Falchion is back, now running his own mercenary company. I think you’re going to like this one.
I got the rights back to Thick As Thieves. I’m considering just putting it out myself, rather than shopping it around to another publisher. That way I’ll have a book out between Captain, in April, and Warlord, in July. What do you think? Sufficient distance? Too much? Not enough?
If you’ve read Thick As Thieves, do you have an idea what you think the cover art should look like? Or was the first edition’s cover on point?
The sequel to Karl Thorson and the Jade Dagger is off to the publisher. I’m waiting on comments. Of course, I hope it is perfect as is, without the need for more than, say, a proof read. There is a first time for everything, I suppose.
When I first started writing, years ago, it was primarily as a challenge. Could I get a story published? Then, how about a few more? After a while, I wanted to see if I could get a novel published. That accomplished, I discovered I had more novels I wanted to write, that it wasn’t enough to have a published book under my belt.
At the moment I find myself dealing with multiple projects in various stages.
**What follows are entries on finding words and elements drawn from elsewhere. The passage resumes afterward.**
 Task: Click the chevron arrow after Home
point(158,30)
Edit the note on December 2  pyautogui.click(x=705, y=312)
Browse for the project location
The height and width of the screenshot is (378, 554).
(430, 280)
I’ve got the word mines running, and the words must flow. It is gratifying. It is also time consuming for someone with a profession that already demands most of his nine-to-five hours.
Some days you just need to punish innocent steel plates and sheets of paper. And as a writer, it is good to remind yourself of the sounds, smells, and feel of firearms. You think, “I really ought to go back and revise that scene, get in at least a mention of the noise.”